Manco a dirlo: un minuto più tardi squilla anche il telefono del collega alla mia destra, che a differenza del primo risponde alla chiamata. «Non posso parlare ora: mandami un WhatsApp», sussurra.
Il caratteristico trillo annuncia l’arrivo dell’sms. Il collega ce lo legge ad alta voce: «Vieni domani alla conferenza stampa?»
Il giornalista commenta ad alta voce, irritato: «Non lo sopporto, questo. Ma non ci arriva che a quest’ora non posso ancora saperlo, se ci sarò o no? Gli dico che non lo so ancora. Lo deve capire che non può seccarmi così».
Tattica sbagliatissima, stimato amico giornalista. Primo, perché stai sopravvalutando l’Ufficio Stampa Molesto (credi davvero che sappia esattamente a che ora la tua testata faccia la riunione? Non ti sto chiedendo se dovrebbe saperlo: ti sto chiedendo se secondo te lo sa davvero); secondo, perché gli stai attribuendo dei doveri che non ha, ignorando quelli che ha (lui non “deve” capire che tu sei seccato: lui “deve” trovare un numero sufficiente di partecipanti alla conferenza); terzo (e più importante di tutti), perché in questo modo ti sei appena guadagnato una seconda e ugualmente molesta chiamata, a un’ora verosimilmente altrettanto inopportuna della prima.

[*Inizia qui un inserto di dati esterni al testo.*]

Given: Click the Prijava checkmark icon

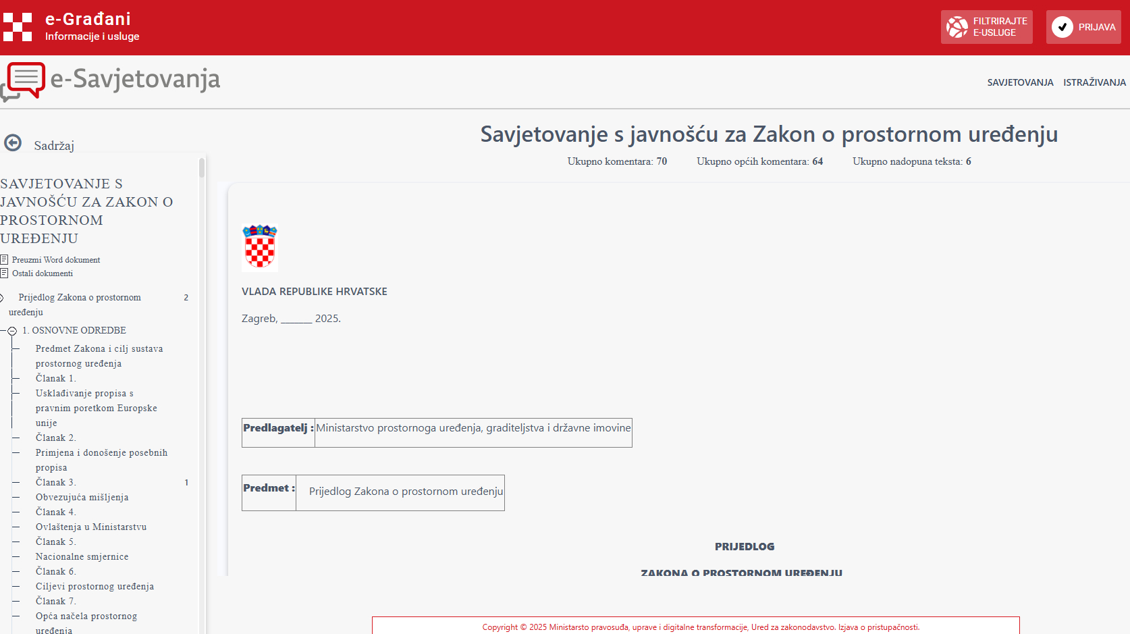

Ecco la risposta che io, Ufficio Stampa Spero non Troppo Molesto, avrei voluto sentirmi dare: «Non so ancora. Ti saprò dire alle ore XY, e ti farò sapere sia che sia un sì sia che sia un no». Una risposta molto più efficiente ed economica, cha avrebbe garantito una minore scocciatura per te e un minor imbarazzo per l’Ufficio Stampa Molesto (che, nel frattempo, avrà imparato quando fate la riunione e magari se ne ricorderà la prossima volta).
Situazione 2
Una nota collega freelance (blogger brillante, comunicatrice e social media manager di gran qualità), esasperata dai continui contatti via WhatsApp da parte di clienti e colleghi nelle fasce orarie per lei non lavorative, ha qualche tempo fa pubblicato un post su Facebook nel quale auspicava che un sempre maggior numero di utenti rinunciasse alla funzione “spunta blu” di WhatsApp. Riassumo il suo scritto:
Non rispondere nel weekend o di sera è un mio diritto. Non voglio che il mio cliente o il mio collega veda che ho visualizzato il suo messaggio al quale non ho poi risosto. Vorrei che tutti eliminassimo la funzione “spunta blu”, per essere finalmente liberi di non rispondere ai clienti nei weekend e vivere più sereni.
Ho replicato che non capivo il senso di un tale invito. Se non rispondere nel weekend o di sera è un nostro diritto (e lo è, diamine: accidenti se lo è!), perché dovremmo nasconderci quando questo diritto lo esercitiamo?
La piaga della reperibilità sempre e comunque si cura spiegando ai nostri interlocutori che ci sono giorni e ore nelle quali non garantiamo una risposta: e spiegandolo nella maniera più schietta, chiara e diretta possibile.
A quel punto, non avremo più bisogno di lasciare aperto l’angusto spiraglio dal quale far passare un
Carisssssimo, scusa, non avevo visto il tuo messaggio…
Saremo, invece, liberi davvero: cioè non soltanto titolari di diritti, ma in grado di esercitarli.